Indigenous Writes
A Guide to First Nations, Métis, & Inuit Issues in Canada
Description
In Indigenous Writes, Chelsea Vowel, legal scholar, teacher, and intellectual, opens an important dialogue about concepts and the wider social beliefs associated with the relationship between Indigenous peoples and Canada. In 31 essays, Chelsea explores the Indigenous experience from the time of contact to the present.
Awards
- Winner, Manuela Dias Design and Illustration Awards, Book Design 2017
Reviews
While subtitled A Guide to First Nations, Métis and Inuit Issues in Canada, it would be a mistake to see Indigenous Writes as a book primarily about Indigenous people. Instead, it is much more about all of us—our relationship as non-Indigenous and Indigenous Canadians, and how it has been shaped (and misshaped) by the historic and contemporary governance of these issues.

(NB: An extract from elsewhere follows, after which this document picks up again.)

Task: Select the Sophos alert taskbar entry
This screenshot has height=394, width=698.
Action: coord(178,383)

For any Canadian who wishes to have an informed opinion about the country that we share—or, more to the point, publicly share that opinion—Indigenous Writes is essential reading.
- Michael Dudley
A convincing case for rejecting the prevailing policies of “assimilation, control, intrusion and coercion” regarding aboriginal people.
- Kirkus Reviews
Indigenous Writes is a timely book…and contains enough critical information to challenge harmful assumptions and facilitate understanding. This is a book for everyone—but particularly for non-Indigenous people wishing to better understand their own place in the history of violence against Indigenous peoples, and to find ways to move toward true solutions and right relationships.
- Daniel Rück
[Chelsea Vowel] punctures the bloated tropes that have frozen Indigenous peoples in time, often to the vanishing point. Reading Indigenous Writes, you feel that you are having a conversation over coffee with a super-smart friend, someone who refuses to simplify, who chooses to amplify, who is unafraid to kick against the darkness... What this book really is, is medicine.

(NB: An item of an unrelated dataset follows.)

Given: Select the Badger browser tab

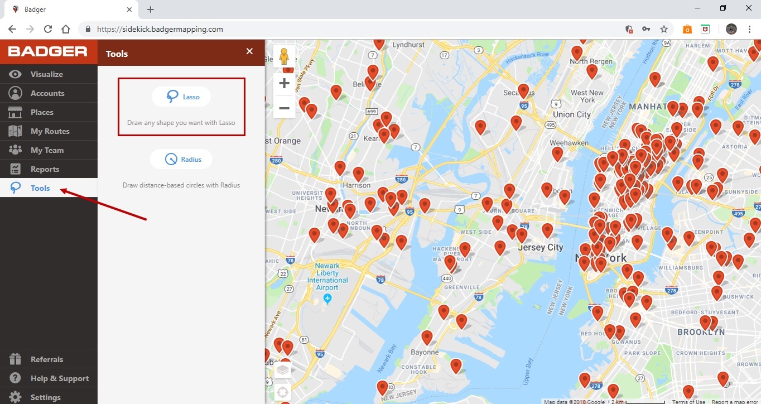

- Shelagh Rogers, O.C., Broadcast Journalist, TRC Honorary Witness
Vowel’s voice and personality remain present throughout each essay. Her use of vernacular, humour, and at times, sarcasm add layers of meaning, underscore arguments and carry her and her readers through discussions of infuriating facts and difficult, often painful issues.
- Rosalind Hampton
Chelsea attacks issues head on, with humour and wit, sarcasm and cynicism and clear, concise and well-organized information. She makes further research easy, as every chapter includes copious endnotes with links to her curated resources. She explains the terminology of identity—status, non-status, registered, membership, Métis, Inuit, cultural appropriation and two-spiritedness.